▶ EXCERPTED TEXT
-- -- --
The stimulating needle electrode was inserted at the ankle with the recording electrode placed between the spinous processes of T13 and L1 (Fig. 2a). Two averaged traces, of at least 20 responses, were recorded from each leg of all rats in all groups.

CMAPs

Paired stimulating needle electrodes were inserted at the sciatic notch (hip; proximal to LI) and the ankle (distal to LI delivery) (Fig. 2b) and electrophysiological responses recorded from the dorsal foot muscles. The difference between the proximal and distal (P-D) latencies in LI and sham LI groups was compared, a standard measurement of nerve conduction. Amplitude was measured from both proximal and distal peaks and expressed as a ratio (H/A).

Statistical analysis

Data are expressed as means±SEM. Changes in latency and amplitude of SSEPs and H/A ratios of CMAPs were analyzed by Student's t test. All data were analyzed with GraphPad Prism (Version 5) and significance was set at a p value of <0.05.

Results

Effects of 808 nm LI

LI (120 sec) to a single point increased SSEP amplitude by 17.5% at 10 min, returned to baseline by 20 min, and remained unchanged at 24 and 48 h (Fig. 3). LI (808 nm) for 30 sec did not alter latencies or amplitudes of SSEPS or CMAPs, (data not shown), from baseline at any time point. All sham LI conduction remained at baseline values.

FIG. 3.

Amplitude of somatosensory evoked potentials (SSEPs) following 120 sec 808 nm laser irradiation (LI) to a single point overlying rat sciatic nerve.

Effects of 650 nm LI

LI (650 nm) for 30 or 120 sec to a single point did not alter latency or amplitudes of SSEPs or CMAPs (data not shown).

Discussion

Our study demonstrated that transcutaneous 808 nm LI delivered to a single point for 120 sec (54 J, 18 J/cm²) increased SSEP amplitudes at 10 min with return to baseline by 20 min. There was no change in SSEPs or CMAPs with 30 sec or 120 sec 808 nm LI at any time point other than 10 min. This finding contrasts with our previous study in which the same total energy, delivered sequentially to four separate points for 30 sec per point caused statistically significant conduction block of SSEP and CMAP amplitudes and latencies.²⁰ LI (650 nm) for 30 or 120 sec caused no change in SSEPs or CMAPs at any time point, whereas we reported significant conduction block in our four point LI study. Our two studies are the first to compare how the same total laser energy affects nerve conduction when delivered at single or multiple points.
-- -- --
▶ RECORDS

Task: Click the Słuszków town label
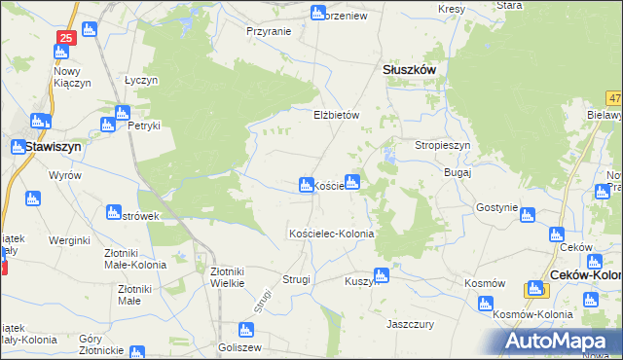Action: (x=408, y=71)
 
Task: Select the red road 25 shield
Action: (x=65, y=38)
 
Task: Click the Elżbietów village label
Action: (x=337, y=115)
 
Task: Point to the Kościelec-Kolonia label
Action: (x=331, y=234)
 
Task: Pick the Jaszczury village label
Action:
-- -- --
▶ TO DO
**A.** In the laser irradiation excerpt, what reason is given for comparing the proximal and distal (P-D) latencies between the LI and sham LI groups?
**B.** Reproduce the laser irradiation excerpt, starting with "The stimulating needle" and going on through "a ratio (H/A).", with "dorsal foot muscles" replaced by "plantar foot muscles".

▶ ANSWERS FOR THIS EXERCISE
**A.** The P-D latency difference was compared because it is a standard measurement of nerve conduction.

**B.**
The stimulating needle electrode was inserted at the ankle with the recording electrode placed between the spinous processes of T13 and L1 (Fig. 2a). Two averaged traces, of at least 20 responses, were recorded from each leg of all rats in all groups.

CMAPs

Paired stimulating needle electrodes were inserted at the sciatic notch (hip; proximal to LI) and the ankle (distal to LI delivery) (Fig. 2b) and electrophysiological responses recorded from the plantar foot muscles. The difference between the proximal and distal (P-D) latencies in LI and sham LI groups was compared, a standard measurement of nerve conduction. Amplitude was measured from both proximal and distal peaks and expressed as a ratio (H/A).